В отношении прежних культурных периодов, христианских или мусульманских, буддистских или каких-либо еще, всегда приходится иметь дело со следующим противоречием. В принципе ценность земного счастья отрицалась по сравнению с небесным блаженством или растворением во Вселенной. Но поскольку названные религии все же признают относительную ценность этого мира, то, приняв это однажды, они не оставляют или почти не оставляют места для забвения дарованных Богом жизненных ценностей: ведь это было бы неблагодарным отказом от Его милостей. И именно эта столь хрупкая достижимость каждой толики земных радостей поддерживала представление об их ценности. Решительная ориентация на потустороннее могла приводить к отрицанию мира, но не допускала Weltschmerz [мировой скорби]22*.

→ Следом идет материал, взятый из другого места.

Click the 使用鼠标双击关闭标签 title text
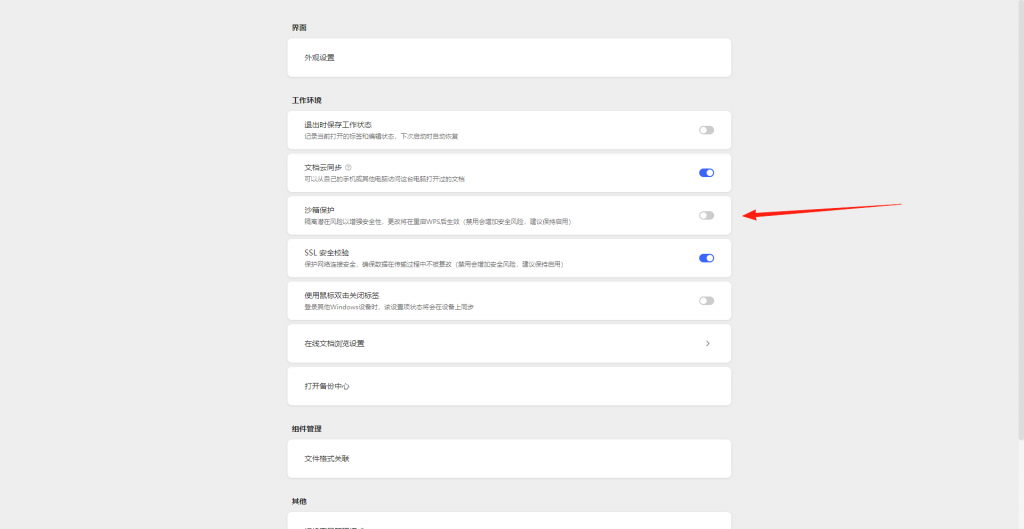This screenshot has width=1024, height=529. click(342, 296)
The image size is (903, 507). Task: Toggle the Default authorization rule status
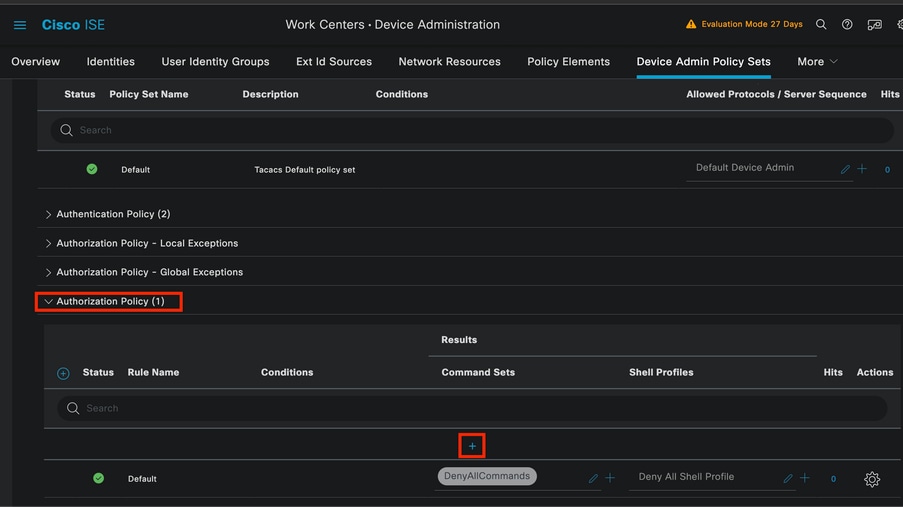(98, 478)
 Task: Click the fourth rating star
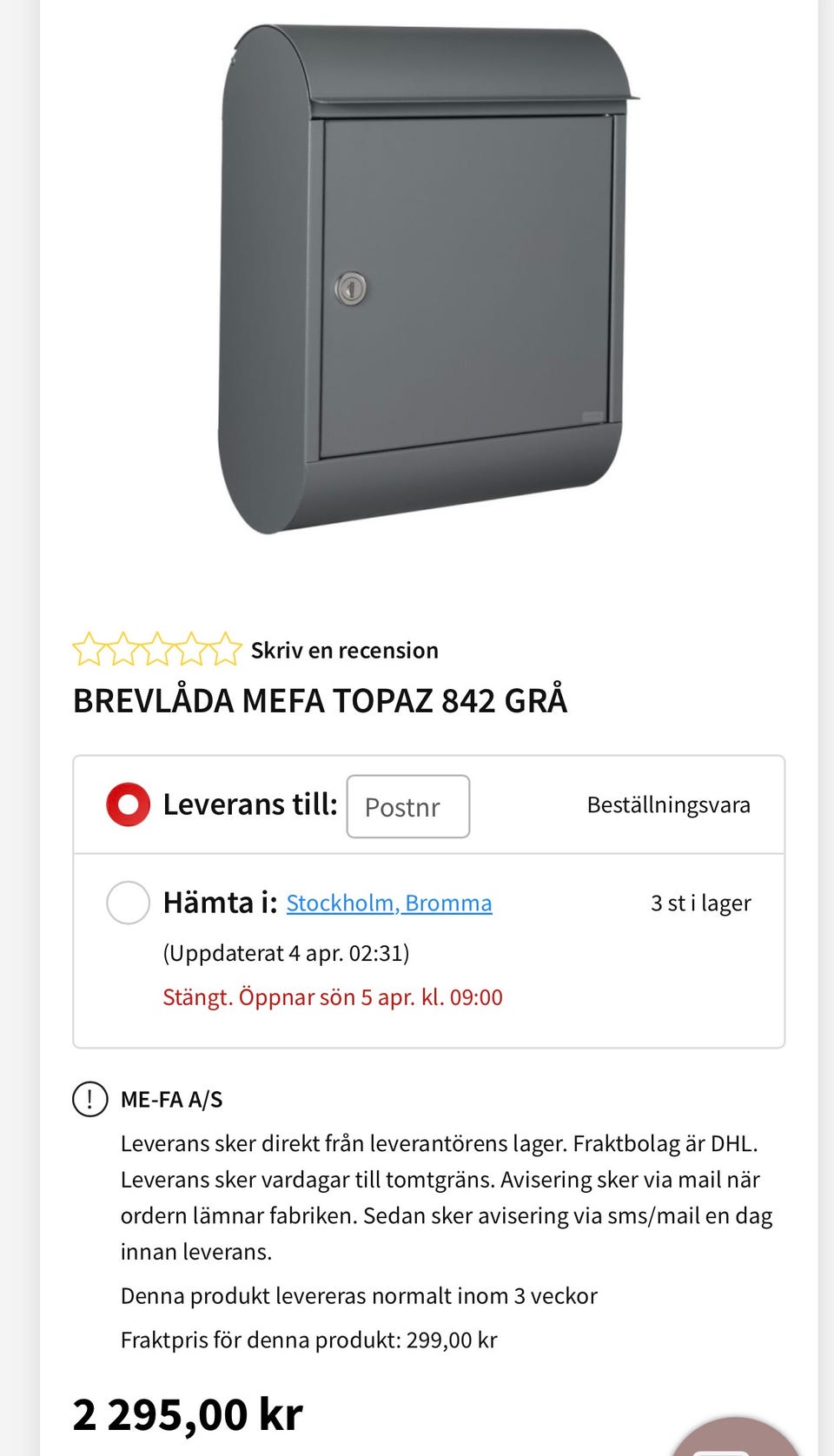191,650
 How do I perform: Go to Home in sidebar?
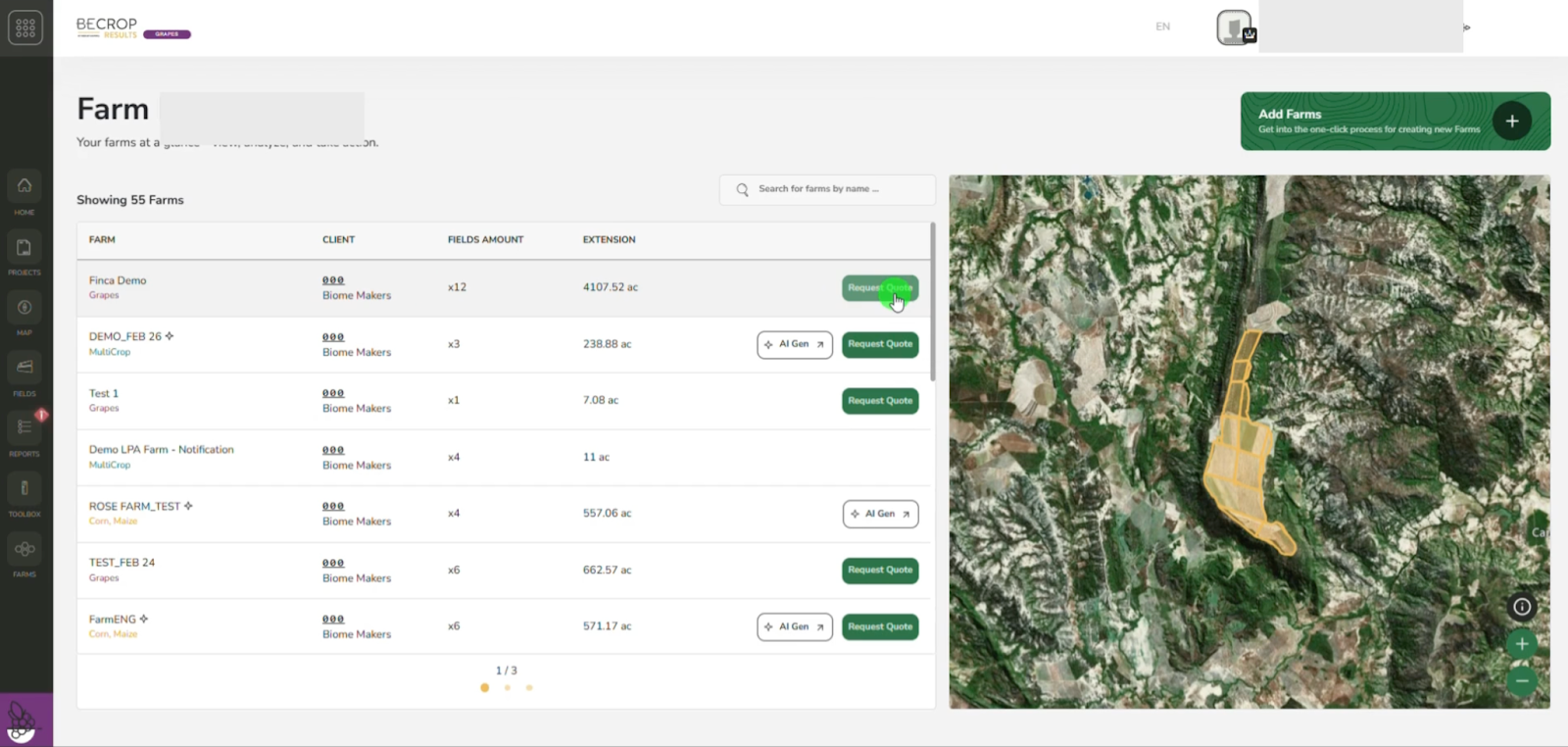coord(24,186)
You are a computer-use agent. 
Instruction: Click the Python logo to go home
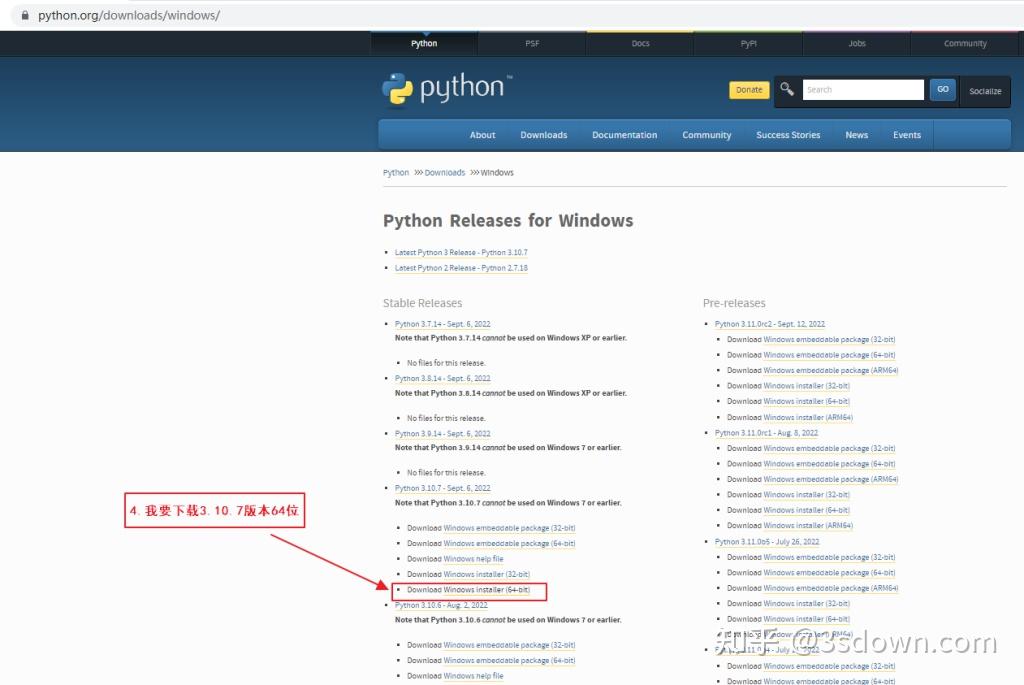click(x=447, y=89)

Также и в наши дни мы сталкиваемся с противоречиями в этой области, но с совершенно иными, чем прежде. Первое из них заключается в том, что увеличение безопасности, досуга и возможностей получения удовольствий, вкратце – надежности жизни, с одной стороны, расширило границы всех форм жизнеотречения: философского отрицания ценности жизни, чисто эмоционального сплина или пресыщенности жизнью. С другой стороны, это позволило укорениться всеобщему сознанию права на земное счастье. К жизни стали предъявлять требования. К этому противоречию присоединяется и другое. Амбивалентное отношение, нерешительное в выборе между наслаждением жизнью и ее отрицанием, присуще исключительно индивидууму. Общество же, напротив, без колебаний и убежденней, чем раньше, принимает земную жизнь как предмет всех надежд и свершений. Поистине культ жизни утверждает себя повсюду.